Implemented an automated scrapping tool for the website 'https://pay2igr.igrmaharashtra.gov.in/eDisplay/propertydetails'
WalkThrough Video : https://youtu.be/sFuWeqmPp_A
NOTE : This script may not follow the industry standards, but I am willing to learn and in no time, will grasp all that is required for the furthur processes.
Navigate to root directory and
Install required libraries,
pip install -r requirements.txt
Use the scrapper, (execute the 'run.py' file)
python run.py
Steps to follow:
-
As site opens, let the script enter details until doc year = 2023
-
Enter captcha manually (will implement auto ocr in future iterations)
-
Wait for it to search and enter rows
-
Use google translate extension to translate the whole page
NOTE: A window of 25 seconds is added to scroll down to bottom so that the extension translates the data fully.
-
If there is more than one page, let the script click on NEXT button, and scroll the page again for translated data. (Auto Scrolling to be added in furthur iterations)
This process also implements data cleaning pipeline with a batchsize of 50 rows/ 1 page.
Subsequently, also adds the data to the POSTGRES table active on the local server.
- Endpoint:
/column_name
- Method: GET
- Description: Retrieve all scraped data from the database.
- Returns: all records in JSON
Steps:
- Go to Server Folder
- Run command
python server.py
- Wait for development server to start.
- Copy the link and paste in API testing tool (Ex. POSTMAN API)
- Follow example search strings as below
These are just the examples of API endpoints that can be created. SQL queries can be used to search with the database to a good extent
These are the basic examples implemented to demonstrate the working ot api endpoints with postgres table
Example Request:
- Request a specific
year
data
localhost/2023
- Request address using partial text search
localhost/address?search=mumbai
- Request name using partial text search
localhost/name?search=advocate
- Request name using partial text search
localhost/doc_no?search=2449
Libraries used: pandas, sklearn.base, numpy
Loc: custom_transformers.py
Steps
- Dropped any of Nan values
- Dropped undesired column list no. 2 ( already scraped link in another)
- Renamed columns to database conventions separated with an underscore (ex. buyer_name)
- Changed date dtypes from string object to datetime object
- Changed float dtypes to int dtypes
- Separated the latest buyers and sellers from buyer and seller list columns, created new columns with latest_buyer_name and latest_seller_name
- Renamed old buyer and seller columns to buyer_history and seller_history
- Removed anomalies from doc_type column
All these steps have been performed using sklearn.pipeline and sklearn.base libraries using Pipeline, TransformerMixin and BaseEstimator class.

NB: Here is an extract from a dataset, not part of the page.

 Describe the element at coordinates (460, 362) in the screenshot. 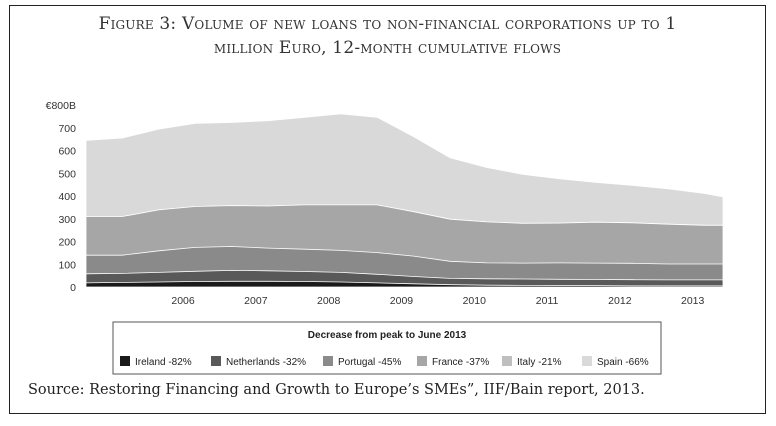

No real use of BaseEstimator in this case, helpful for imputing estimated values for numerical data
Libraries : pandas, sqlalchemy, psycopg2
Loc: Table/table.py
Steps
- Connect to database using DB_PARAMS constants
- Create sqlalchemy engine and entering database
- Read df from the save_table funtion by value
- Used to_sql method of postgres with sqlalchemy engine to input values in database
- If table exists, options selected is to append values, we the inputs can keep coming from webdriver
- Defined POSTGRES_DTYPES constant in Constants/constants.py and used it to define datatypes of database
- Done for now, all inputs added
This package demonstrates my abilities to scraping a website and clean the data in transition so that it is ready to be stored in the database.
Most of my learnings while doing this project includes:
- BS4 makes inputing structured data scraping easier.
- Automating every step of data ingestion can be challenging.
- Was weak using SQL queries but, with this I have learnt the capabilities of SQL
- There is always a scope of improvement.
I was suggested to use Docker Image to input data in PostGres. I am unfamilier with the use cases of docker. So will be exploring docker now, to ensure that the ETL flow is able to meet industry standards.
The captcha can be automated using OCR to convert image to text
For now, extension can only be enabled by webdriver, but user need to manually translate page using the extension and scroll
Using JS injection in webpages may help with scrolling and libraries like autogui in python, we can direct the mouse cursor the translate the page for itself
Will keep on exploring for furthur possibilities in automation of scrapping.